#### Uraian Tugas:
Terjemahkan kalimat dari teks tentang penyebab hijrah ini ke dalam bahasa Inggris: "Oleh karena itu, Rasulullah Shallallahu ‘alaihi wa sallam senantiasa berpikir untuk mencari perlindungan di luar Makkah."

#### Kutipan Teks:
============================================================

Pertama : Karena adanya siksaan dan tekanan dari kaum kafir Quraisy. Begitu Rasulullah Shallallahu ‘alaihi wa sallam melakukan dakwah secara terbuka, berbagai ancaman mulai diarahkan kepada beliau Shallallahu 'alaihi wa sallam dan orang-orang beriman yang mengikutinya. Oleh karena itu, Rasulullah Shallallahu ‘alaihi wa sallam senantiasa berpikir untuk mencari perlindungan di luar Makkah. Sehingga terjadilah hijrah kaum muslimin ke Habsyah, Thaif, dan kemudian ke Madinah.

Penyebab hijrah ini, di antaranya karena penyiksaan dan penindasan kaum kafir Quraisy atas kaum muslimin. Riwayat yang menguatkan faktor ini, tersirat dalam perkataan Bilal Radhiyallahu anhu ketika ia hendak berhijrah:

اللَّهُمَّ الْعَنْ شَيْبَةَ بْنَ رَبِيعَةَ وَعُتْبَةَ بْنَ رَبِيعَةَ وَأُمَيَّةَ بْنَ خَلَفٍ كَمَا أَخْرَجُونَا مِنْ أَرْضِنَا إِلَى أَرْضِ الْوَبَاءِ

Wahai Allah ! Laknatlah Syaibah bin Rabî'ah, 'Utbah bin Rabî'ah, dan Umayyah bin Khalaf, sebagaimana mereka telah menyebabkan kami keluar dari negeri kami ke negeri derita.[1]

Juga hadits ‘Aisyah Radhiyallahu anhuma tentang hijrahnya orang tuanya. Beliau Radhiyallahu anhuma berkata:

اسْتَأْذَنَ النَّبِيَّ صَلَّى اللهُ عَلَيْهِ وَسَلّمَ أَبُو بَكْرٍ فِي الْخُرُوجِ حِينَ اشْتَدَّ عَلَيْهِ الْأَذَى

Abu Bakr Radhiyallahu anhu meminta izin kepada Rasulullah Shallallahu ‘alaihi wa sallam untuk berhijrah, ketika penderitaannya terasa berat.[2]

Kedua :Adanya kekuatan yang akan membantu dan melindungi dakwah, sehingga memungkinkan Rasulullah Shallallahu ‘alaihi wa sallam berdakwah dengan leluasa. Hal ini sebagaimana tertuang dalam nash Bai'atul-'Aqabah kedua. Yaitu kaum Anshâr berjanji akan melindungi Rasulullah Shallallahu ‘alaihi wa sallam sebagaimana melindungi anak dan istri mereka.

============================================================

Data dari sebuah dataset:
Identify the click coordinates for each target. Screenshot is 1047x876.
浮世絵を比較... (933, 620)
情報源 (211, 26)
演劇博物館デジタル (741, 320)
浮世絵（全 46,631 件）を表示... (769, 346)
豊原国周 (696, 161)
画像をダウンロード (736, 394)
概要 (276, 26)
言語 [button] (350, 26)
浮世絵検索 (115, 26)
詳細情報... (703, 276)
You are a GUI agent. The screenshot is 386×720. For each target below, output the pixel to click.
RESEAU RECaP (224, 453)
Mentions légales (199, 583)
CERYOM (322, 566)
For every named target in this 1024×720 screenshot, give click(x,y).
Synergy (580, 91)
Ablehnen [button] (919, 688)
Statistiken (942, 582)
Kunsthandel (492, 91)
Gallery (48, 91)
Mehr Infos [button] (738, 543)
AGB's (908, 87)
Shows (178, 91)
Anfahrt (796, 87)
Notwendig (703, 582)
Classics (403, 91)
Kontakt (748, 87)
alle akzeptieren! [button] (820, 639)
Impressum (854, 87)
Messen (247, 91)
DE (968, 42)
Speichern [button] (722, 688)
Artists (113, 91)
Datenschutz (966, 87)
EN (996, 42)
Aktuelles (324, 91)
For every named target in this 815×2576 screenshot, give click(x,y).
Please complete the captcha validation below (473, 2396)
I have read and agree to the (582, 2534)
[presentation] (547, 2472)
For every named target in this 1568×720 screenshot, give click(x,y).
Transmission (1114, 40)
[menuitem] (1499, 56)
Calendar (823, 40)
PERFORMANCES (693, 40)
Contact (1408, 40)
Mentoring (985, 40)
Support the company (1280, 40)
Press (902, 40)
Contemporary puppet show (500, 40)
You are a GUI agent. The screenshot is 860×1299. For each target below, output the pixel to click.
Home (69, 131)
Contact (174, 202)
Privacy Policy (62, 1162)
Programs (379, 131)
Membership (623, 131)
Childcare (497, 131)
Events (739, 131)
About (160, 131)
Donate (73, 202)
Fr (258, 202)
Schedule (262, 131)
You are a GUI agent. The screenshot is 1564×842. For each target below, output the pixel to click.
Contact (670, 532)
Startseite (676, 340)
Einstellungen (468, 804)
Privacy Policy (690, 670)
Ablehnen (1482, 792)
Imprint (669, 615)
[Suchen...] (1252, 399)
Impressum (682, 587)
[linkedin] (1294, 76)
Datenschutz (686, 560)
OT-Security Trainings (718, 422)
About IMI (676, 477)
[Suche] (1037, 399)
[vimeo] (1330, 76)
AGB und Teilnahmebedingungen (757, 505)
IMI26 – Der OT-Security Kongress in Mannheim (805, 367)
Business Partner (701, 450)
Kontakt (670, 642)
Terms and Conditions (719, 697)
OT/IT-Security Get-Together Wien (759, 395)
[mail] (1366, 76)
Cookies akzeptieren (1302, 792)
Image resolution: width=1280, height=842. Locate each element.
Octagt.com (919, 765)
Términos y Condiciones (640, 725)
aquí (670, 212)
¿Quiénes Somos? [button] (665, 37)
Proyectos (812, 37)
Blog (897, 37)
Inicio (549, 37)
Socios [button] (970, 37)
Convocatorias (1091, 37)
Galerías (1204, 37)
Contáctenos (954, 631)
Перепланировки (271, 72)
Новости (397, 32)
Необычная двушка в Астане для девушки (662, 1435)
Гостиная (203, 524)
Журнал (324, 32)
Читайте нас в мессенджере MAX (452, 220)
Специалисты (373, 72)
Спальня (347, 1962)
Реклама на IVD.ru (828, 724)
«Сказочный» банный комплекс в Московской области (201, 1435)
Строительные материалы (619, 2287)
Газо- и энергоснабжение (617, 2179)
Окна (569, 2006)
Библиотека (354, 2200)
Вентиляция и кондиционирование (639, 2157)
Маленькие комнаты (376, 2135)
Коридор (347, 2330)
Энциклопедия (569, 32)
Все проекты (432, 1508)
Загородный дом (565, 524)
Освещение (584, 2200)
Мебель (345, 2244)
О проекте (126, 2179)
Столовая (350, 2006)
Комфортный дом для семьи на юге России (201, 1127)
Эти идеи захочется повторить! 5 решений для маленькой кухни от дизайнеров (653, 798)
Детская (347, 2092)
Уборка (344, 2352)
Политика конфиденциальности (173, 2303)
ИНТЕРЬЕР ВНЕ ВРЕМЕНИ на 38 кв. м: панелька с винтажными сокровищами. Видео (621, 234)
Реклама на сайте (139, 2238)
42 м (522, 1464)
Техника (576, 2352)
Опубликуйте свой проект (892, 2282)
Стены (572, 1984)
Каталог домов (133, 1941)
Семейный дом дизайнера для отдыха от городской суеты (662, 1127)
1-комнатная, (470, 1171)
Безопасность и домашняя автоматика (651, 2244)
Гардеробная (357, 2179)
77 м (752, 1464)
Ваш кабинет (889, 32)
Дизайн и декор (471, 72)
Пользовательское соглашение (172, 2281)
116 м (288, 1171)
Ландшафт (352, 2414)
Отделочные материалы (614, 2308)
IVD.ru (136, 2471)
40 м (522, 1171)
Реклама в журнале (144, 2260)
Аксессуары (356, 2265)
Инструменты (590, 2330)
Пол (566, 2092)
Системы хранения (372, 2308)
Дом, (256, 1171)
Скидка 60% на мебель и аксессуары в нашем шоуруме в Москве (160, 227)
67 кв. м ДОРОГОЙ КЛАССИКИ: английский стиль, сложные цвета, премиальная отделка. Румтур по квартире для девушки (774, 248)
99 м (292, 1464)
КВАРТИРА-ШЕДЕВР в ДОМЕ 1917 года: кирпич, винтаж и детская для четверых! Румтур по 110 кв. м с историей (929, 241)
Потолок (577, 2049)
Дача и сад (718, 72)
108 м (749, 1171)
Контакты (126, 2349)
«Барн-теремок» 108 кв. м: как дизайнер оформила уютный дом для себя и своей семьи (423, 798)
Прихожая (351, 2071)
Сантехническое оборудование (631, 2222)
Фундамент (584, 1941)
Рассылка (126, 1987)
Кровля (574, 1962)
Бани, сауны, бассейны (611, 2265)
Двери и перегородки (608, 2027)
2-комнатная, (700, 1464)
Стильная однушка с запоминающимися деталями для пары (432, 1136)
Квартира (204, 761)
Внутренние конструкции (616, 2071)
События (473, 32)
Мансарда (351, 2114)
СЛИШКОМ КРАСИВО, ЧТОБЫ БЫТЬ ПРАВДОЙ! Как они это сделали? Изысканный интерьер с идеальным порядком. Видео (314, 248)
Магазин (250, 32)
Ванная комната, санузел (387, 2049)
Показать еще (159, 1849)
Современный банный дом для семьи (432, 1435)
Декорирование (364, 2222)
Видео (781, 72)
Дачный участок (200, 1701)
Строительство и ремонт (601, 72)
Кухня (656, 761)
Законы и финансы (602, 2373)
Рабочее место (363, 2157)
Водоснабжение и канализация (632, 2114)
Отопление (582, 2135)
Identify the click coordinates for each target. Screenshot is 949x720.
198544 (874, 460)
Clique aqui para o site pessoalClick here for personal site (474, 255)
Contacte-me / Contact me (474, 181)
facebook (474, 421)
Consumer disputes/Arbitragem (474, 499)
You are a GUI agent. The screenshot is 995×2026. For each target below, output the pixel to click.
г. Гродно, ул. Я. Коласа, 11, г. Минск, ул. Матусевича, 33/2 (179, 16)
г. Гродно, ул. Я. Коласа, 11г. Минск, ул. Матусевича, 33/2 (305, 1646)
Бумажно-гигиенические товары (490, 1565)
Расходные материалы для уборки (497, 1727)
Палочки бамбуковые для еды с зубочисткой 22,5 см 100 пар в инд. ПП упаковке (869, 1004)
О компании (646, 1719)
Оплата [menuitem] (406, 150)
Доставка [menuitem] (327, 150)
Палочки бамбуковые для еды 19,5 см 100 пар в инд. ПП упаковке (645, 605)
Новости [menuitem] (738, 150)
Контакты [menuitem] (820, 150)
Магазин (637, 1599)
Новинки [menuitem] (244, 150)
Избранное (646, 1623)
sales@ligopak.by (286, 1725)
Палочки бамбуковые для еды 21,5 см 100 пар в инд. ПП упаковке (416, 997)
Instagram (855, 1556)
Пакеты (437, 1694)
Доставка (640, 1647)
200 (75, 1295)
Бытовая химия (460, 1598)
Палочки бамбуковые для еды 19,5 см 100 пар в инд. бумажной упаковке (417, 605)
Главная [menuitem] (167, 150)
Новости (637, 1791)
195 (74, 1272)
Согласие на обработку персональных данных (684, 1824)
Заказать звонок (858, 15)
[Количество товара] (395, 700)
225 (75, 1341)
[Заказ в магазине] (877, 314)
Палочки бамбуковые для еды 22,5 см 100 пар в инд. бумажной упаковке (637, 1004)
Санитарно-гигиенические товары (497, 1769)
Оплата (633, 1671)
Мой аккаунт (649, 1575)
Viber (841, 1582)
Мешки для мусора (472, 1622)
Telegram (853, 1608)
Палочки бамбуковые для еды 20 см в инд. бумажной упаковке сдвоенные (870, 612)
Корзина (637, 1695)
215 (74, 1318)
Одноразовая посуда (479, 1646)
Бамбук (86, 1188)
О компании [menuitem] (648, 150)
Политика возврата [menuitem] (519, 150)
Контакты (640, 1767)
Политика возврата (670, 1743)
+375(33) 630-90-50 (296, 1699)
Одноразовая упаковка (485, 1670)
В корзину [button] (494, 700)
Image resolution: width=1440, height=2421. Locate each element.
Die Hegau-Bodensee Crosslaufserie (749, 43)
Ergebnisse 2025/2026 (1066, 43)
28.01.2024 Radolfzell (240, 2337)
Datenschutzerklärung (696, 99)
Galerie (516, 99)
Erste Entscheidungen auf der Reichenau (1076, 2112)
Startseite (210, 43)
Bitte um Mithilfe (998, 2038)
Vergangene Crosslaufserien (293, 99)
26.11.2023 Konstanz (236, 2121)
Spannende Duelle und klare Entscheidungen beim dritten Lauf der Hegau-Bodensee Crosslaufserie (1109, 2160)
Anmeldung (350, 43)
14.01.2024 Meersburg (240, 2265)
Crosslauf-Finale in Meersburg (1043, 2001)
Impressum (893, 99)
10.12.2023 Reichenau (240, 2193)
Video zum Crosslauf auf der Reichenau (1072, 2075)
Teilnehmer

============================================================

#### Jawaban Tugas:
Therefore, the Messenger of Allah, peace and blessings be upon him, was always thinking of seeking protection outside Makkah.